── Task material

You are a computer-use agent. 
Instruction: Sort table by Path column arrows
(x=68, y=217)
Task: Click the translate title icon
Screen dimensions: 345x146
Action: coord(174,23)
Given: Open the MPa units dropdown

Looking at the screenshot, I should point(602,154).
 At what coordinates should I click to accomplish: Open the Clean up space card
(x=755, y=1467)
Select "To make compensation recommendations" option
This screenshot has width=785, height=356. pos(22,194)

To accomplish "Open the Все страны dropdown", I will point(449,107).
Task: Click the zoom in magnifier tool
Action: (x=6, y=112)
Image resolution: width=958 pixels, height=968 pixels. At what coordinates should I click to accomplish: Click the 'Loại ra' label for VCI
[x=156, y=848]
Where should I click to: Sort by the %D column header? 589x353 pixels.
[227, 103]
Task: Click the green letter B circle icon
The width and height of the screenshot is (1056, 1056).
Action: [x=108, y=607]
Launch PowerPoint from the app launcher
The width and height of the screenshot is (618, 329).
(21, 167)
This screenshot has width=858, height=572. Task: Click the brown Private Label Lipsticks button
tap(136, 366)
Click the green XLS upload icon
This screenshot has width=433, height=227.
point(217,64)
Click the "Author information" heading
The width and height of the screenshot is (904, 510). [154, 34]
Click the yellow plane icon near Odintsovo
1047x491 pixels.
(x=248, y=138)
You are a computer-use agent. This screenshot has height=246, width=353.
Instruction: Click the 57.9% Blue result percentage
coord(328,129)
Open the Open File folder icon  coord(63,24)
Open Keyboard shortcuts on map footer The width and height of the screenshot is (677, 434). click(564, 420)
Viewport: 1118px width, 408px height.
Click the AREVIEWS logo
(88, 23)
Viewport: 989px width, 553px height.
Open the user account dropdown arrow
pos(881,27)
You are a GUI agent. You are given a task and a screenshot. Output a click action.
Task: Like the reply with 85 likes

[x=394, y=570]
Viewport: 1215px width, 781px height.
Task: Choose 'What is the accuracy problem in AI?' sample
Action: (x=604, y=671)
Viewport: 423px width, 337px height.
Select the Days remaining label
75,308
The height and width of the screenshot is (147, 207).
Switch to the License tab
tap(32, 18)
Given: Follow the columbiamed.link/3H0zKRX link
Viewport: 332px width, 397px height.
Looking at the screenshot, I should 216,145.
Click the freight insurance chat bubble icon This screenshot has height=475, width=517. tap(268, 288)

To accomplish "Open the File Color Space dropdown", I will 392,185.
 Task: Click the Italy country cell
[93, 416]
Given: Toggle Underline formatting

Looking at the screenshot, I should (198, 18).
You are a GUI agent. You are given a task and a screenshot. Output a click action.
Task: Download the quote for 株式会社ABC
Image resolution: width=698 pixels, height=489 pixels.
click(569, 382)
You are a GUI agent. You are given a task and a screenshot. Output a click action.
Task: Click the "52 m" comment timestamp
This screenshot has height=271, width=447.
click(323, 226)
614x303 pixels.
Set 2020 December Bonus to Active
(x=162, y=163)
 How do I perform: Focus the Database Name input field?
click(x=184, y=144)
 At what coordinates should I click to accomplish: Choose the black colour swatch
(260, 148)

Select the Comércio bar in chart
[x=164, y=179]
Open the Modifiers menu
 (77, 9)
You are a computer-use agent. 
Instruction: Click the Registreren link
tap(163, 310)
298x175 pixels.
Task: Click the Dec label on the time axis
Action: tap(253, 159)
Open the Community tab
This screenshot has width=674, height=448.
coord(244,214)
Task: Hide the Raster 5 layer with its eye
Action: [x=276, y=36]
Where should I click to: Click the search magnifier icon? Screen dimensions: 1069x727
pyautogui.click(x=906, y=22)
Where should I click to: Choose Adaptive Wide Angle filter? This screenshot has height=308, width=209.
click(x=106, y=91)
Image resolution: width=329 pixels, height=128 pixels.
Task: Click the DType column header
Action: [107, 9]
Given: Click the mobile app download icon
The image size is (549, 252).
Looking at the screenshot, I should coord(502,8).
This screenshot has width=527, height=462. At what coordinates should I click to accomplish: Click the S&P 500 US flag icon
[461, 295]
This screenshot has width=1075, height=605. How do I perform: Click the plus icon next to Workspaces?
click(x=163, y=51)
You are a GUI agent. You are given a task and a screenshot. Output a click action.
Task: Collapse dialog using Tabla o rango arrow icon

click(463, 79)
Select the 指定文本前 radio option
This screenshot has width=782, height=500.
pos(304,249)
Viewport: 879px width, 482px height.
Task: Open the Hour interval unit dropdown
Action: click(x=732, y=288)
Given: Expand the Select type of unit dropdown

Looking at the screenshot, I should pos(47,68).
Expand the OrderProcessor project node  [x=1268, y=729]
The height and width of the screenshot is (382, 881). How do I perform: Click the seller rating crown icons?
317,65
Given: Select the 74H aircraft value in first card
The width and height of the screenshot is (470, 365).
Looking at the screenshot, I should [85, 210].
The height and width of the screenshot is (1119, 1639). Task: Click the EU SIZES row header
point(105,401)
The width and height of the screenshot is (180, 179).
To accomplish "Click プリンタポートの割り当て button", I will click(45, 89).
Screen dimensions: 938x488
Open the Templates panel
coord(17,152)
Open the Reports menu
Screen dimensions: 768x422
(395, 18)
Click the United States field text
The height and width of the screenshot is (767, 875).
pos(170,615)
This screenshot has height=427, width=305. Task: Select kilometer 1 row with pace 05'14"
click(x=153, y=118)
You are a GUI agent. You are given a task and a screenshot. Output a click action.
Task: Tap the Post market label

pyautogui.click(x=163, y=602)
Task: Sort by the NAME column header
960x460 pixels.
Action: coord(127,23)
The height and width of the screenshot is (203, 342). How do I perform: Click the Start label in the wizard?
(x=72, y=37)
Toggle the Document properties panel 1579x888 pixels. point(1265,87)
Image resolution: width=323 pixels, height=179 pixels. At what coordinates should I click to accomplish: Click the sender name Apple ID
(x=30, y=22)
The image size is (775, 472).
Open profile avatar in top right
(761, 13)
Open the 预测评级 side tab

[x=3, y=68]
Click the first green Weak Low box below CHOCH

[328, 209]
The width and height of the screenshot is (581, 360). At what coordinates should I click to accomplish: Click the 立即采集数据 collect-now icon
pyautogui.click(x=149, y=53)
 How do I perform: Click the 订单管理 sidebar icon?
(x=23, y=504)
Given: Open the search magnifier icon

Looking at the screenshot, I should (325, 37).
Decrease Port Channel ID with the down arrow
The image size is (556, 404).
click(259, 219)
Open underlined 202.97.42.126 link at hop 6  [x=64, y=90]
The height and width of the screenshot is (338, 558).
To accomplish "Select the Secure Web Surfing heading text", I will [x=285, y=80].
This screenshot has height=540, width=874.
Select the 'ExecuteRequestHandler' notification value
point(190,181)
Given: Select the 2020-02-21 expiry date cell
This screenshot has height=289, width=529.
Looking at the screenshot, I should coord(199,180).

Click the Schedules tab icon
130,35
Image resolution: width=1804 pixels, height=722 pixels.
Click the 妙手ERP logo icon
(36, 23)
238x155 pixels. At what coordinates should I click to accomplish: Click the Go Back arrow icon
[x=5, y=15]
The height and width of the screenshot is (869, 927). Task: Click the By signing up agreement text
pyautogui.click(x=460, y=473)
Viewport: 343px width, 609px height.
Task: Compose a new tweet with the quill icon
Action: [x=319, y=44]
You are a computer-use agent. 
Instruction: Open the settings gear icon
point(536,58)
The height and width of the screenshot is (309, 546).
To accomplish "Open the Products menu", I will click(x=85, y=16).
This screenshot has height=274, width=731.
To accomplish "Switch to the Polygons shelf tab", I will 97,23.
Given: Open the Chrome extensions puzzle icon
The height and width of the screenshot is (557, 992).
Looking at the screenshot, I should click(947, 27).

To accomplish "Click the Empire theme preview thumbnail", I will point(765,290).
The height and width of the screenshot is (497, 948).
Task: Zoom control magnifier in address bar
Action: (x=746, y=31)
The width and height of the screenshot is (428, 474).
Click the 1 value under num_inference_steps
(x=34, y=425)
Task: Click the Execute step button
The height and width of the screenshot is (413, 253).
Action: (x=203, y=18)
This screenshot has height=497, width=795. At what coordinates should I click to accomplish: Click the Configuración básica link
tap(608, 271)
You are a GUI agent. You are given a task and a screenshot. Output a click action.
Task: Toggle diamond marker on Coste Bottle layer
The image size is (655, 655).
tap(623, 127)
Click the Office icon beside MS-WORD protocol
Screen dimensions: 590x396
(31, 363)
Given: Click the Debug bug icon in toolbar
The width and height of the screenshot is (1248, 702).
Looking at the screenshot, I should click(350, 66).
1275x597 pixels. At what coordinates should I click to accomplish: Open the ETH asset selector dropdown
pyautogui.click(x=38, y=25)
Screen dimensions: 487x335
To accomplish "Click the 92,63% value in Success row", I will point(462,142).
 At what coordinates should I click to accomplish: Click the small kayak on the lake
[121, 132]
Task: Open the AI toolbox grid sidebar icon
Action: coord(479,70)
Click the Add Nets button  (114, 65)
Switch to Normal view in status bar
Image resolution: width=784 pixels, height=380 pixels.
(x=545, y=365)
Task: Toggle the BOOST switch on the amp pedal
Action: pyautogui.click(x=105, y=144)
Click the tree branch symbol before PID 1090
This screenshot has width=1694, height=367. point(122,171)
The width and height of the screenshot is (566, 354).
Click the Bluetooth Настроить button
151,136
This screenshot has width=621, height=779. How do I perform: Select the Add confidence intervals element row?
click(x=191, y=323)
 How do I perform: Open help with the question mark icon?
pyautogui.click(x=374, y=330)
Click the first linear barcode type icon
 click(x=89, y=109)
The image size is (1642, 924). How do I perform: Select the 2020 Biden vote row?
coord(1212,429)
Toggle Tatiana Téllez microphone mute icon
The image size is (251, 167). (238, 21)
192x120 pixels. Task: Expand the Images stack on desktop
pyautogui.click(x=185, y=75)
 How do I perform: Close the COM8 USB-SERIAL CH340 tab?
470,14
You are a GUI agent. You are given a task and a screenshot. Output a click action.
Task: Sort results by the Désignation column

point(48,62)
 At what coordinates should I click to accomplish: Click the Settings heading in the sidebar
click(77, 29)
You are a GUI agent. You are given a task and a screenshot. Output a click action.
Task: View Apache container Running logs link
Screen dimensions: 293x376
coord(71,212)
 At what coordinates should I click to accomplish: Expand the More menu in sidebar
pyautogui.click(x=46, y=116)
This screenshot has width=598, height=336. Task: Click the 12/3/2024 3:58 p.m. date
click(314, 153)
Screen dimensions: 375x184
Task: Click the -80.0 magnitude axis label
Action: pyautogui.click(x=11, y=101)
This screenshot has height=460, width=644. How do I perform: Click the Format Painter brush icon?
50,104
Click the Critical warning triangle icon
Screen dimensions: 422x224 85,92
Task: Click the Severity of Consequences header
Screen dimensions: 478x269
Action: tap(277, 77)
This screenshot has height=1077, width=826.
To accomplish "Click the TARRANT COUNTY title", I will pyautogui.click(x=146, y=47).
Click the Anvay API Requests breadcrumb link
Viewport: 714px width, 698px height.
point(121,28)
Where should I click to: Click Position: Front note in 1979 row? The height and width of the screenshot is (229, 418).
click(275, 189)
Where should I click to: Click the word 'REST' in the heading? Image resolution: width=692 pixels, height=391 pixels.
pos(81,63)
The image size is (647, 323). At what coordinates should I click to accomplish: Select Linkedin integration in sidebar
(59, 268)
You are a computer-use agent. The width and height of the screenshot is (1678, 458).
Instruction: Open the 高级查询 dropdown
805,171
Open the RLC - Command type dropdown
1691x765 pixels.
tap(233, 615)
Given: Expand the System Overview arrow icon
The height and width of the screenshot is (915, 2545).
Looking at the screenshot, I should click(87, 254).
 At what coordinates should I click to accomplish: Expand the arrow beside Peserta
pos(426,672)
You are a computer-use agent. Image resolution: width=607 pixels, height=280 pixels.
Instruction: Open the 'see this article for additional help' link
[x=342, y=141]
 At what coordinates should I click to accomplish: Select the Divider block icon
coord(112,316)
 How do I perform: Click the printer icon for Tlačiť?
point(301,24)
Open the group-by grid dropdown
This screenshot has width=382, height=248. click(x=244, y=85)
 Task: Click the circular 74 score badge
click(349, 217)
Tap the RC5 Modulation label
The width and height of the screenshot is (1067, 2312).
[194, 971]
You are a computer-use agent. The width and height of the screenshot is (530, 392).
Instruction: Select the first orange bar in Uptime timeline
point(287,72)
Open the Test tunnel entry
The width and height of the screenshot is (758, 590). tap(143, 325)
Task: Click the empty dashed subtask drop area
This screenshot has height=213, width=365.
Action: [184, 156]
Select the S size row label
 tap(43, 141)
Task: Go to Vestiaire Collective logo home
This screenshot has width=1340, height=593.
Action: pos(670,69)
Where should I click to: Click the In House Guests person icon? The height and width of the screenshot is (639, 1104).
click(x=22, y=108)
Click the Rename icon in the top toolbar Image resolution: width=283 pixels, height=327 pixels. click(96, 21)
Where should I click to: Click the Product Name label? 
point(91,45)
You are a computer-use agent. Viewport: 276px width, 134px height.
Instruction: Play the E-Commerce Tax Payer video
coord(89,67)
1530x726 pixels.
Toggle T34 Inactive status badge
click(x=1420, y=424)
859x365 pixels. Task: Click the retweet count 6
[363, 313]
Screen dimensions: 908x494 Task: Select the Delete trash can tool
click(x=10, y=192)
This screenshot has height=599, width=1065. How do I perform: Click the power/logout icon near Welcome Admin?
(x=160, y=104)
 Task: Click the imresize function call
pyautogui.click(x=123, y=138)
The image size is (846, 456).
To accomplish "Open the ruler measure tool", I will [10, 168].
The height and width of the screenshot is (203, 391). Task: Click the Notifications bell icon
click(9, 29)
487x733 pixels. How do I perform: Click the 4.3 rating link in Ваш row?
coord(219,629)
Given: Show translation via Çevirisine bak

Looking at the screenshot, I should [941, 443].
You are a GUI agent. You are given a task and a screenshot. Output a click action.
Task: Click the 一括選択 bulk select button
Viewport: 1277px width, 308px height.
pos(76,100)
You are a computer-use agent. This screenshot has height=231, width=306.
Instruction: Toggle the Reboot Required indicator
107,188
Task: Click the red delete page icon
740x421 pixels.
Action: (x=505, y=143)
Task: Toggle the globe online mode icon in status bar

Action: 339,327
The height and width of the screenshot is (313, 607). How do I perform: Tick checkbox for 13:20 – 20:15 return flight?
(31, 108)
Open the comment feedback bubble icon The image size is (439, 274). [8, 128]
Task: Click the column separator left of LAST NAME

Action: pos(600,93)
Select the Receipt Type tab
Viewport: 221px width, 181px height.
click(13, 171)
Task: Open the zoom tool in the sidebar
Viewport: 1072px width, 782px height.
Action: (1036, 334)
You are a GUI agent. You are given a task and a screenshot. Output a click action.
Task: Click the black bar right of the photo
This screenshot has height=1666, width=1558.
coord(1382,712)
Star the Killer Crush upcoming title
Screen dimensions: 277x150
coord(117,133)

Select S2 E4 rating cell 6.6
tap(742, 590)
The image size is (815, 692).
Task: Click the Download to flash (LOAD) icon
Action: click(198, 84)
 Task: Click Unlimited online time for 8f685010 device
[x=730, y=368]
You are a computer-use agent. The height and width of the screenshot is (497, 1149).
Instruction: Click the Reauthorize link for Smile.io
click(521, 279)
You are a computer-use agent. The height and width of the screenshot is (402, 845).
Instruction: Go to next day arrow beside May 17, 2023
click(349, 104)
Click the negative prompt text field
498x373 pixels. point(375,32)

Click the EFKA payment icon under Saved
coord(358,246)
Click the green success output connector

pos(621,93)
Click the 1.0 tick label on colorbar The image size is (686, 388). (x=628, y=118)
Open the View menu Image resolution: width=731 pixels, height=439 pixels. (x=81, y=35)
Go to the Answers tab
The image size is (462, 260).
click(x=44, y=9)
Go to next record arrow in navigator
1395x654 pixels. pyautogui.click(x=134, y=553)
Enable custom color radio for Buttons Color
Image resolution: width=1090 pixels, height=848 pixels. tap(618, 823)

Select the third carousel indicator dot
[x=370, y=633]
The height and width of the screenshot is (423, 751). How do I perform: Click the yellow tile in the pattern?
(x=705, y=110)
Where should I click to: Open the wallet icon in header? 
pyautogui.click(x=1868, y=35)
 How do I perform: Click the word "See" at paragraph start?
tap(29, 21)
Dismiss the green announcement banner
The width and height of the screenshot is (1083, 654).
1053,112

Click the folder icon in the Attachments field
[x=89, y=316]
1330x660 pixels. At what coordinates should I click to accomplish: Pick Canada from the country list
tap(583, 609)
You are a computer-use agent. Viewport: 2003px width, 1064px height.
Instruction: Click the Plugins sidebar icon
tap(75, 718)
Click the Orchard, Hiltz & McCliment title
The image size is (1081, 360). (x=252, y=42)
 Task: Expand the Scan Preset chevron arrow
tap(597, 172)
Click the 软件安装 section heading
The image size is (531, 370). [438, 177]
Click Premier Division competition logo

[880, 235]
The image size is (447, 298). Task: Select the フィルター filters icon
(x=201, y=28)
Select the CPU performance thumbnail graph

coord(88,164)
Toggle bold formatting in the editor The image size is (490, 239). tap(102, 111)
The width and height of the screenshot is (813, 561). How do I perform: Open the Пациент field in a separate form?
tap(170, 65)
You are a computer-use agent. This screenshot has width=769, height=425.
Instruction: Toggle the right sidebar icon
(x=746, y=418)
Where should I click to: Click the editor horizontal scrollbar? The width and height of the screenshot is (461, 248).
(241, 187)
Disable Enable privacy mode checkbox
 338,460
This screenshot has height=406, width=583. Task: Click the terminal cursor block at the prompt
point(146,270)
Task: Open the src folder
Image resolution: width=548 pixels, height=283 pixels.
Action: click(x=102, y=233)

────

Look through the data above. Each line containing the word "comment" needs to be copied.

** Written solution **
Task: Click the "52 m" comment timestamp
Open the comment feedback bubble icon The image size is (439, 274). [8, 128]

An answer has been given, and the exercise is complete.